Het zal wel zijn zoals de eerste inzender zegt: het is in deze sombere tijden niet gemakkelijk de humor van een geval in te zien: wij zijn overprikkeld, gedeprimeerd en spoedig geërgerd. Waar is de tijd gebleven dat een tekenaar als Heine in de Simplizissimus zijn kostelijke humor kon besteden aan zijn geuniformeerde landgenoten! Thans ‘versteht man - in Duitsland - keinen Spass’, - en helaas ook in ons land niet meer, waar eens een man als Dr Kuyper een voortreffelijke aanbeveling schreef voor een bundel karikaturen van hemzelf door Albert Hahn, - karikaturen die niet bepaald bestemd waren geweest om hem te vleien!

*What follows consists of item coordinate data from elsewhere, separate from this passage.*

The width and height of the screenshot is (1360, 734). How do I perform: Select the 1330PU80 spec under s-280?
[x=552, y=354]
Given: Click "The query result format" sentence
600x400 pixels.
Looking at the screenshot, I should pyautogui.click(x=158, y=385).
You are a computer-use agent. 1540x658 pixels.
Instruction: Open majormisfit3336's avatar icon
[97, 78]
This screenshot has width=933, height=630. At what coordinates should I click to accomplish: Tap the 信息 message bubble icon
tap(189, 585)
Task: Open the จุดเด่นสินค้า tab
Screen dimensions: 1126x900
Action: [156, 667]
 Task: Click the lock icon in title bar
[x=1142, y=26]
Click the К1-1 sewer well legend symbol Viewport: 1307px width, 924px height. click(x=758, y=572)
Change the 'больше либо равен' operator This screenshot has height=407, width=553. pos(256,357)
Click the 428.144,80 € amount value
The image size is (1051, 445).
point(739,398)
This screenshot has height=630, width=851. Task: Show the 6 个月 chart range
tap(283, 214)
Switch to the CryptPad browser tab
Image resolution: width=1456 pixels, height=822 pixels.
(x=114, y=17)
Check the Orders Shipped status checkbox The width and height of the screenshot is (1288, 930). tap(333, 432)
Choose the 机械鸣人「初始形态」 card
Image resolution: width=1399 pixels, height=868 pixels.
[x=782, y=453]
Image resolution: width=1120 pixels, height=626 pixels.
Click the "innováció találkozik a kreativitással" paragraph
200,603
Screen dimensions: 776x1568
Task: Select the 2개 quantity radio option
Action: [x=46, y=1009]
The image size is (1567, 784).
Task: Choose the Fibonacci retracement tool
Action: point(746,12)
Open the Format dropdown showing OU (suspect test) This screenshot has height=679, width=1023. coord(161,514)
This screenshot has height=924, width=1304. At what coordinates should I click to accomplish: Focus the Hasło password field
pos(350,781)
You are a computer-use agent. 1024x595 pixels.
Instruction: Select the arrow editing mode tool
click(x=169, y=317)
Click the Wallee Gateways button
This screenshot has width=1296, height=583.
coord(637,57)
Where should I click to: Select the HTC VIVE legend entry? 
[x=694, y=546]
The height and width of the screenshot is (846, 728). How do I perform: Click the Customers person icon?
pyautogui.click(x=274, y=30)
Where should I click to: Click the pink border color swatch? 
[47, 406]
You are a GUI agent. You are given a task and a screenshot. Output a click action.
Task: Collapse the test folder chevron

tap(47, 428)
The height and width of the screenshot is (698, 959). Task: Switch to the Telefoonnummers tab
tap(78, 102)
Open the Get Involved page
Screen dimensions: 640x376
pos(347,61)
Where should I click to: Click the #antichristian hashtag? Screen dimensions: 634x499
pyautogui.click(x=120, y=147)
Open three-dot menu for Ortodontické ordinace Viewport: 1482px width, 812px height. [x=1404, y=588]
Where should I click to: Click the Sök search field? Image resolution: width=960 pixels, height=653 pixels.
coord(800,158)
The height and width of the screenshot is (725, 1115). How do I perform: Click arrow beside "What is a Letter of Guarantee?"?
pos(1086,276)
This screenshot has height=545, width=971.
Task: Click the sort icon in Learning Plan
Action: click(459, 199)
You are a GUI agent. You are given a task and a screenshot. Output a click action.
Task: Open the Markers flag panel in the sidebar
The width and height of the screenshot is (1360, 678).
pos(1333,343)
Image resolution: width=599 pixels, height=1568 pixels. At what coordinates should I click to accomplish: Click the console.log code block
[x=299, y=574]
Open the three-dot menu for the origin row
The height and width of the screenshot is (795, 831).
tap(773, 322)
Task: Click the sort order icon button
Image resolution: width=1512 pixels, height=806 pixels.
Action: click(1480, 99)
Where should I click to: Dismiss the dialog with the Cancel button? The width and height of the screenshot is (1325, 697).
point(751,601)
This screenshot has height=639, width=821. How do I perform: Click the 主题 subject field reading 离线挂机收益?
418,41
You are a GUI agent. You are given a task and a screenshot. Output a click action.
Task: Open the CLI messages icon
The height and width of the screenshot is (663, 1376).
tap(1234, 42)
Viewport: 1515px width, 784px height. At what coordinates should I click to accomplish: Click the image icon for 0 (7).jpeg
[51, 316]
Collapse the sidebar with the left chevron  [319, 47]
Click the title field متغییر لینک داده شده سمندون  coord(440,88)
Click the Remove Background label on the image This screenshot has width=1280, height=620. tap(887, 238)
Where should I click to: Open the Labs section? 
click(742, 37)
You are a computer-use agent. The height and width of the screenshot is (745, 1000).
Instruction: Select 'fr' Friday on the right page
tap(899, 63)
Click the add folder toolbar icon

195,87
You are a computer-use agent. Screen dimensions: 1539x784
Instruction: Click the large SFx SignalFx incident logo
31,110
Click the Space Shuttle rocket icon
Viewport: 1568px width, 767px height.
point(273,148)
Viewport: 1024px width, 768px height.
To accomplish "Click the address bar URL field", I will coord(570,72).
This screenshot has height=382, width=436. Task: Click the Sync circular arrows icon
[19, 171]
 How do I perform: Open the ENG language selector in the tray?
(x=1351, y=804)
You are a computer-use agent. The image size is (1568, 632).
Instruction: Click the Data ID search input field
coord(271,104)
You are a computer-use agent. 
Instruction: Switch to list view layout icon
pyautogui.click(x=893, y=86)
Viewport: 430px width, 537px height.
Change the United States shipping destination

Tot het stukje van ‘Panzerfäustken’ had het debat in onze kolommen over de achterstelling hier te lande van de Duitse Blut-und-Boden-Literatur geïnspireerd. Het was karikatuur. Ook al zou men het er niet mee eens zijn, kon men toch wel erkennen dat het geest had. Laat men er het artikeltje van de heer Ypelaar in ons Avondblad van dinsdag, waarop het een reactie was, eens naast leggen. Vooral de eerste inzender, die toch blijkens zijn stuk wel gevoel voor humor bezit, zal het dan in een ander licht bezien. Moeten wij overigens heus uitdrukkelijk meedelen dat ingezonden stukken buiten de redactionele verantwoordelijkheid staan? En dat wij, door het opnemen van een stuk in deze rubriek niet geacht moeten worden het ermee eens te zijn, tenzij wij daarvan uitdrukkelijk doen blijken? Er zijn natuurlijk grenzen aan deze rubriek, maar die worden niet bepaald door het feit dat een inzender in een of andere zaak een ander inzicht heeft dan onze redactie.

Misschien hebben wij met het vorenstaande ook geantwoord aan enkele lezers die ons hun bevreemding over

[p. 141]

het plaatsen van het stukje van gisteravond mondeling uitten en zelfs aan de anonymus die veronderstelde dat wij het Duits van de inzender wel niet goed begrepen zouden hebben! - Red.